(TASK STATEMENT):
Leaving out the images, return the data below exactly as it is written.

(DATA):
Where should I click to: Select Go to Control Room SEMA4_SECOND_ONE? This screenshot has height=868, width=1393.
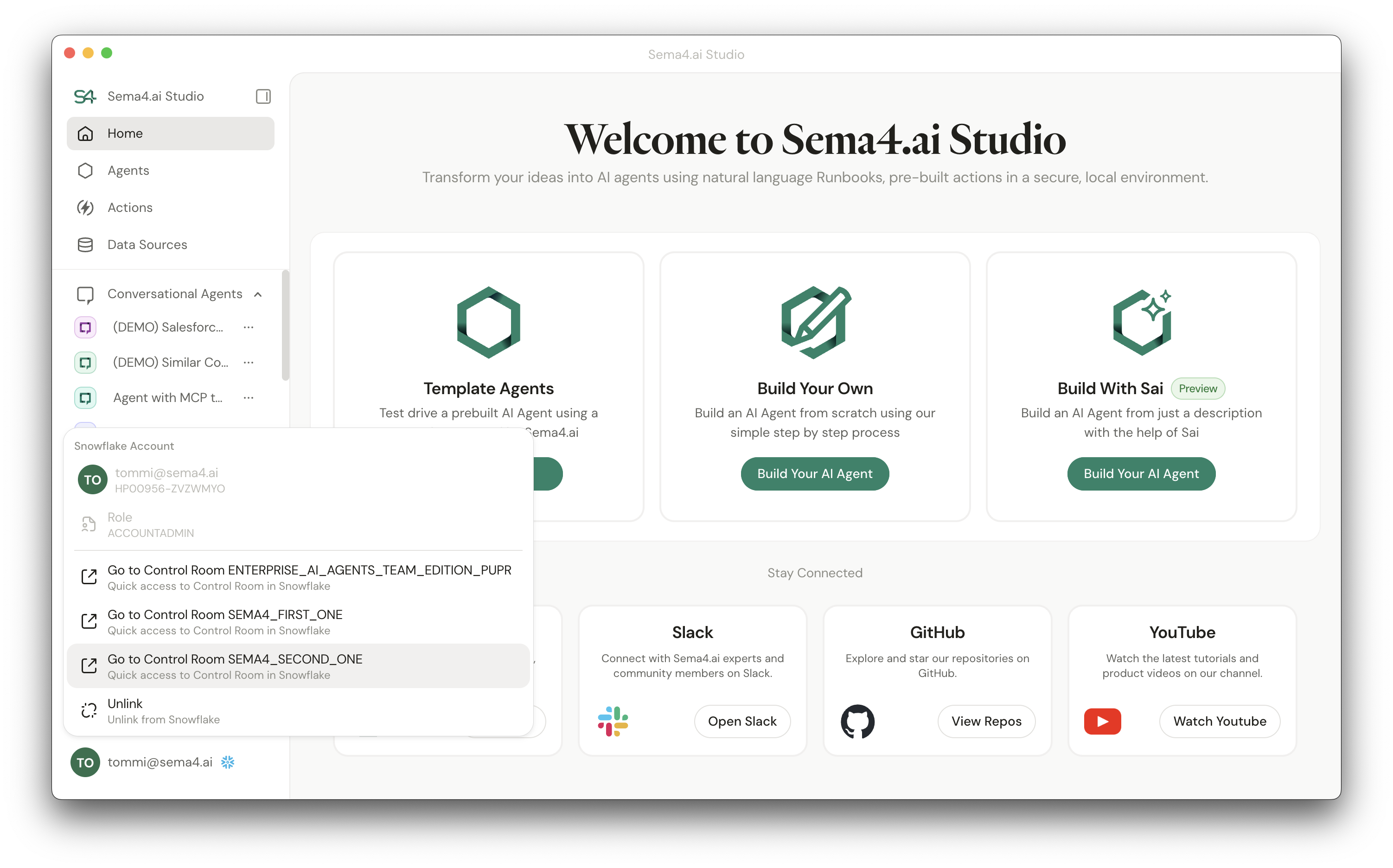pos(235,659)
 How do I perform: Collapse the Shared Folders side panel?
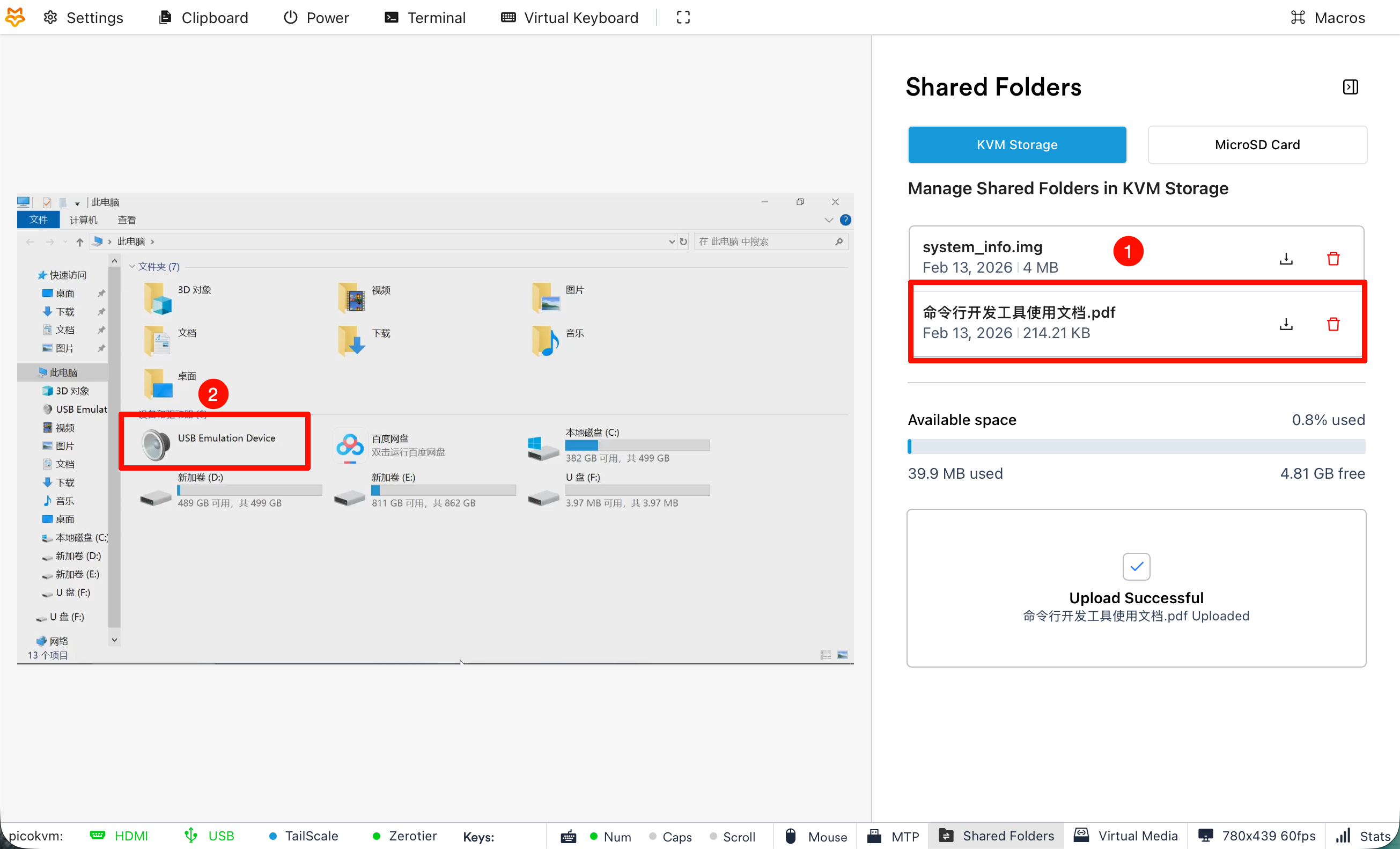(x=1350, y=87)
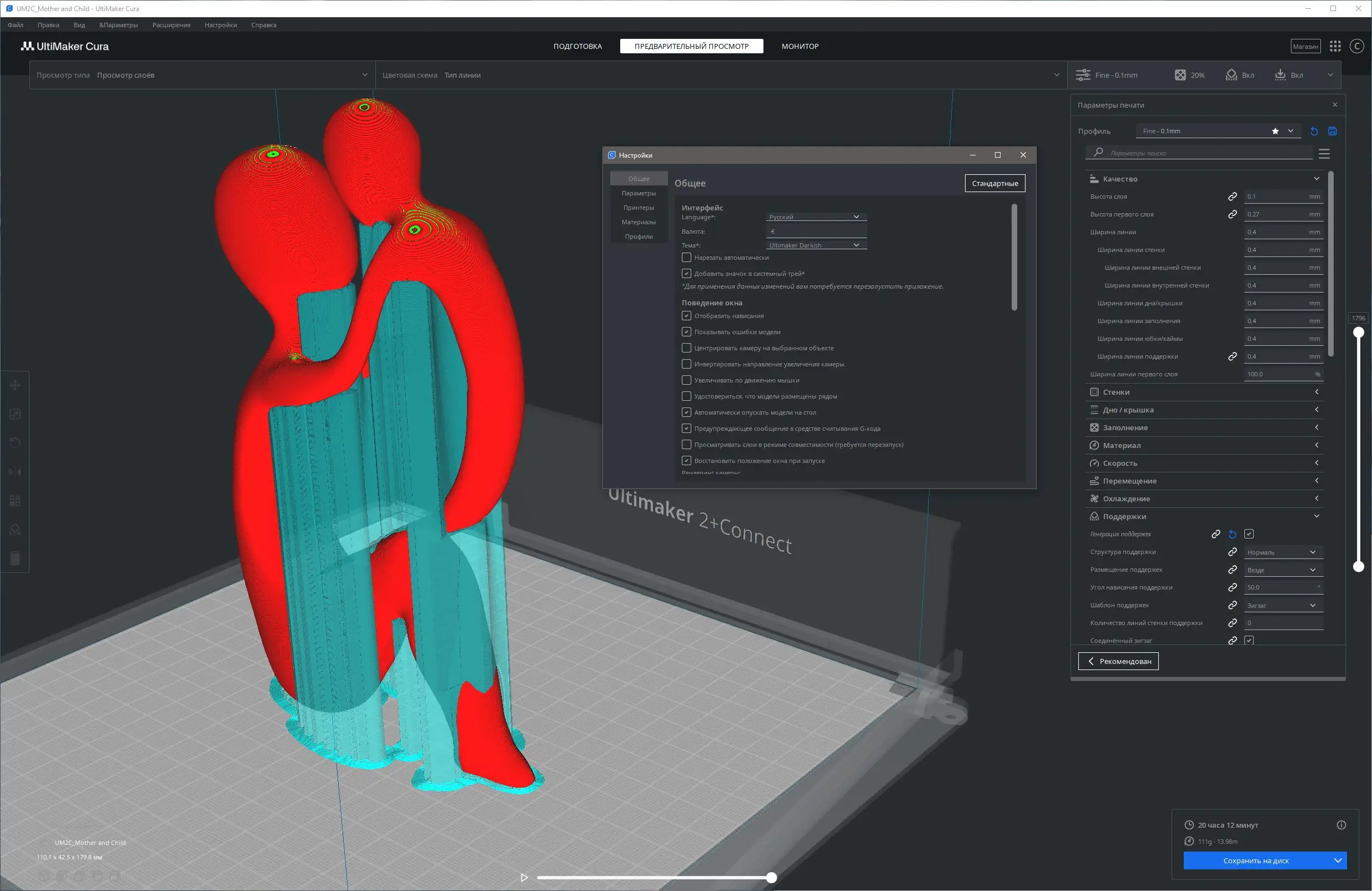The image size is (1372, 891).
Task: Enable Нарезать автоматически checkbox
Action: coord(686,258)
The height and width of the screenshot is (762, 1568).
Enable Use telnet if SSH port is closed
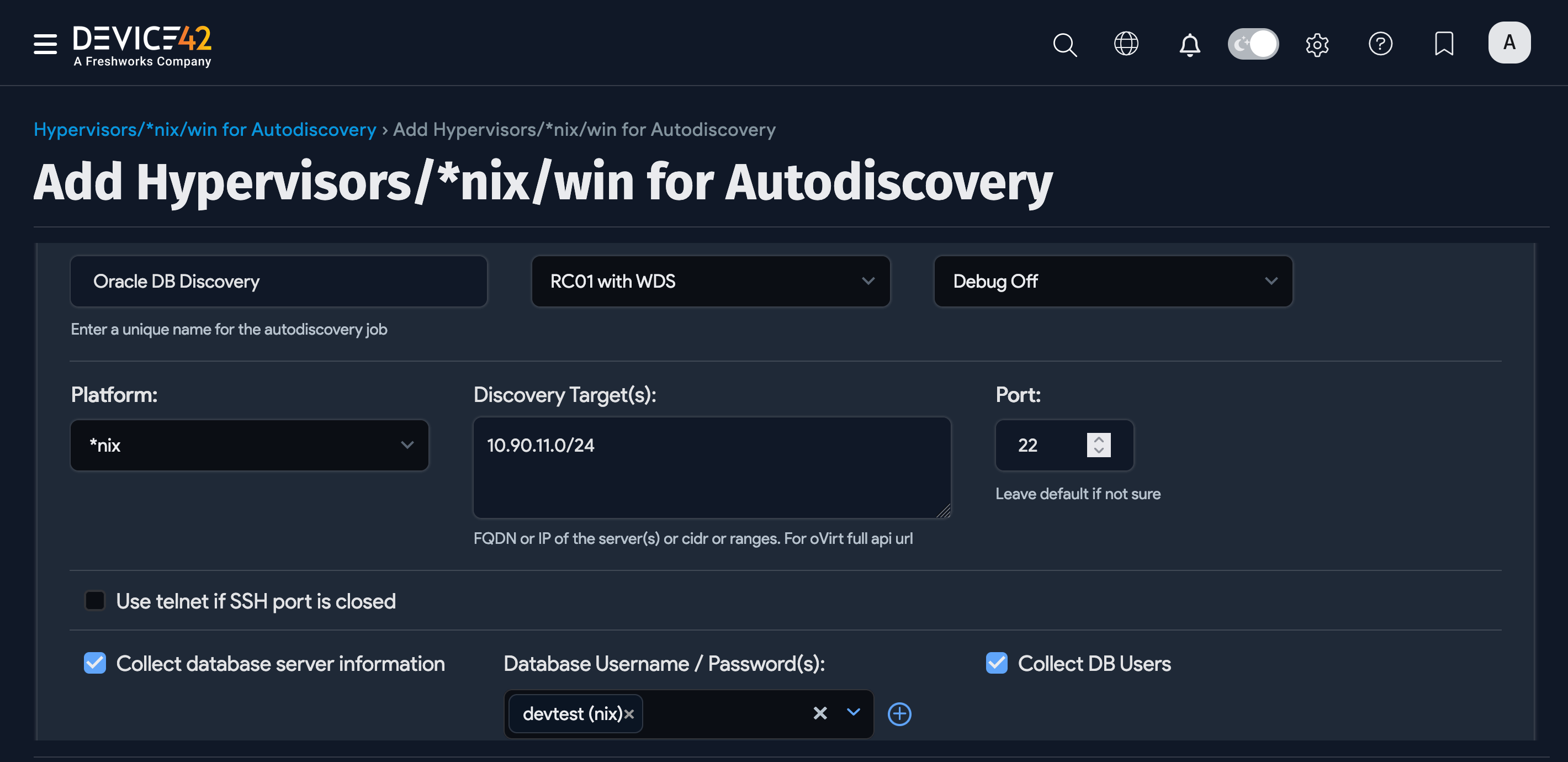point(95,601)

(EXERCISE SOLUTION):
Where should I click to: Select Go to Control Room SEMA4_SECOND_ONE? This screenshot has height=868, width=1393.
pos(235,659)
 How do I perform: Collapse the Shared Folders side panel?
(x=1350, y=87)
The image size is (1372, 891).
Task: Enable Нарезать автоматически checkbox
Action: coord(686,258)
The height and width of the screenshot is (762, 1568).
Enable Use telnet if SSH port is closed
point(95,601)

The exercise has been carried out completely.